Так что за тайну открыл Андрей Тарковский однокласснику поэта, Юрию Кочеврину (помните, о ней шла речь в самом начале книги)?

Первая любовь

Все то, о чем могли секретничать одноклассники, рассказал и сам Вознесенский, тут и придумывать нечего. Читаем. «Мне 14 лет».

Пастернак дал почитать юному другу новые стихи, в том числе «Осень», где — «Ты так же сбрасываешь платье, / Как роща сбрасывает листья, / Когда ты падаешь в объятье / В халате с шелковою кистью». За этими строчками Пастернака, понимал уже тогда школьник, явно скользила тень Ольги Ивинской. И утром Борис Леонидович звонит, обеспокоенный ревнивыми упреками жены, Зинаиды Николаевны: не чересчур ли откровенно для школьника?

А что же школьник? Раздумья, на которые навел его звонок Пастернака, столь откровенны и эмоциональны, что пересказывать их грех:

«Я чувствовал себя его сообщником. У меня тогда уже была тайная жизнь.

Знакомство с ним совпало с моей первой любовью.

Она была учительницей английского в нашей школе. Роман наш начался внезапно и обвально. Жила она в общежитии на Ордынке. Мы целовались на ночных зимних лавочках, из-под которых выныривали вездесущие третьеклассники и радостно вопили: „Здравствуйте, Елена Сергеевна!“

А как сердце обмирало при молчании в телефонной трубке!

Фантазерка, в прошлом натурщица у Герасимова, что нашла она в неопытном школьнике?

Ты опоздал на десять лет,

Но все-таки тебя мне надо, —

читала она мне (Ахматову. — И. В.).

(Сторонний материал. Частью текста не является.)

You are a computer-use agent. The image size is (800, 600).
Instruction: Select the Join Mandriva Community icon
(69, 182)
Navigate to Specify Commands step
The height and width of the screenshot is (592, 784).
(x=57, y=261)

И распускала черные косы.

В ней был неосознанный протест против ненавидимого порядка жизни — эти перехватывающие дух свидания в темной учительской, любовь казалась нам нашей революцией. Родители были в ужасе, а мы читали с ней „Джаз“ Казарновского, ее бывшего приятеля, сгинувшего в лагере. Она притаскивала мне старые номера „Красной нови“, которые выбрасывались из школьной библиотеки. Загадочный мир маячил за ней. „Уходить раз и навсегда“ — это было ее уроком.

Ей одной я доверил свое знакомство с Пастернаком, дал почитать рукопись „Доктора Живаго“. Она подтрунивала над длинными именами-отчествами героев, дразнила меня якобы непониманием. Может быть, она ревновала?

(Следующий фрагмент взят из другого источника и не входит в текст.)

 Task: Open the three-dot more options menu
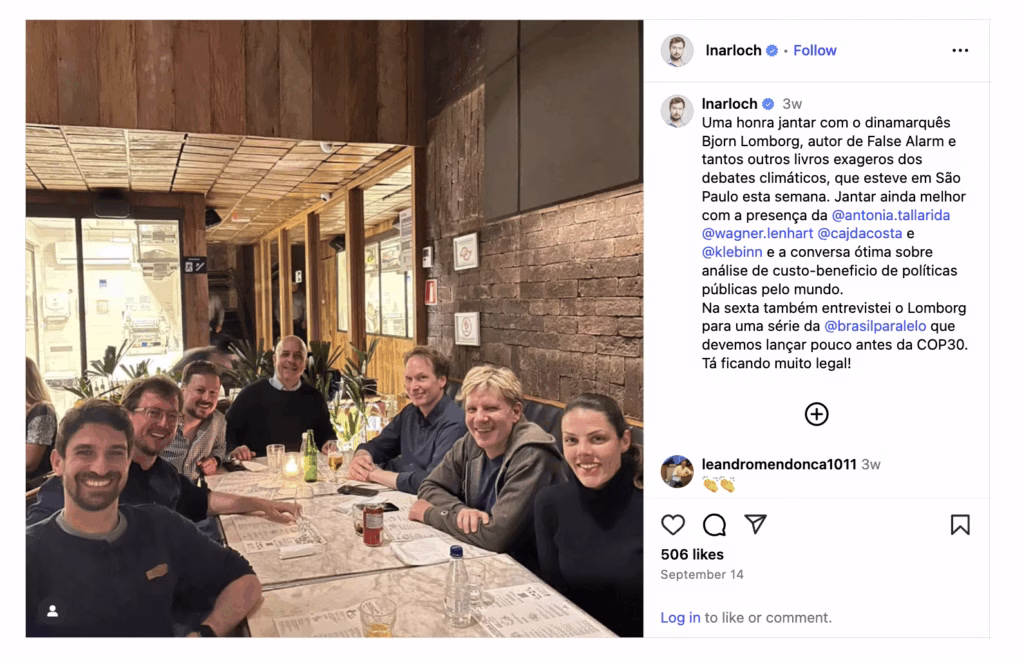(x=960, y=50)
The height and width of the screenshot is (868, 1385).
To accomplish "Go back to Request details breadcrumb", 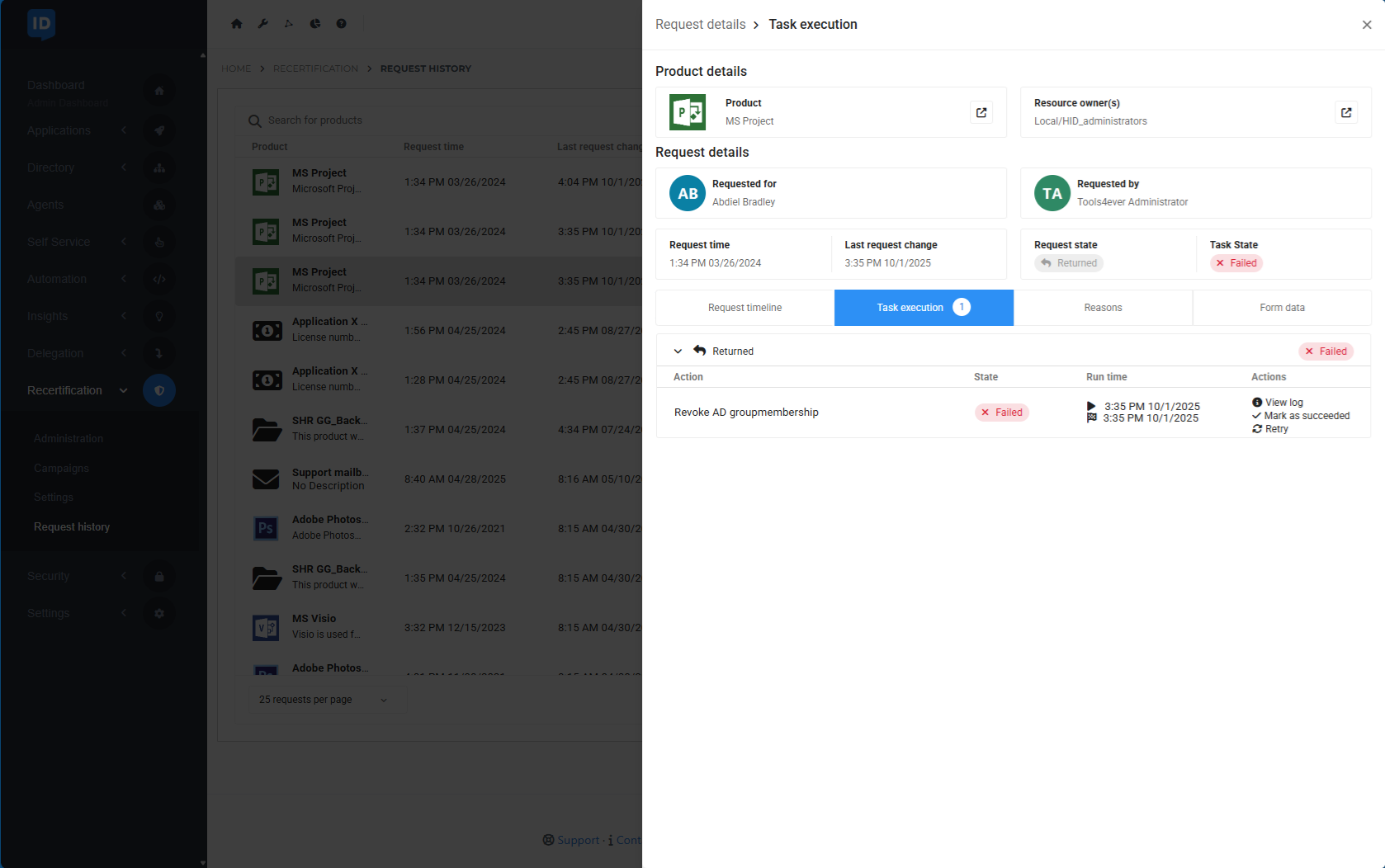I will click(700, 25).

Красивый авантюризм был в ее характере. Она привила мне вкус к риску и театральности жизни. Она стала моей второй тайной жизнью. Первой тайной жизнью был Пастернак.

Как среда обитания поэту необходима тайная жизнь, тайная свобода. Без нее нет поэта».

Так был ли в школе скандал? Возможно, школьному руководству было просто не до того. Поэт вспоминал про спившихся директоров своей школы, крутивших поочередно любовь с заведующей методкабинетом, роковой брюнеткой, проходившей по делам о их растратах. И все же, если история была — и не выплыла наружу… Можно предположить что угодно: например, каким-то образом родители Андрея — папа все-таки руководил серьезным институтом — вовремя «погасили» огонь, оберегая сына от неприятностей. Или — вероятнее всего — в воображении пылкого юноши, в угоду поэту, было больше желаемого, чем действительного: опасные связи, запретные двери…

Кстати, в стихотворении Вознесенский отправил «сбитую влет» Елену Сергеевну в Алма-Ату. Почему именно туда? Может, выбор случаен, а может, неспроста упоминается в его рассказе приятель Елены Сергеевны/Марины Георгиевны, поэт Юрий Казарновский. Тот спился и сгинул после Соловков как раз в середине 1950-х в той самой Алма-Ате. Кто знает. Хотя совпадения, учит сам Вознесенский, случайными не бывают.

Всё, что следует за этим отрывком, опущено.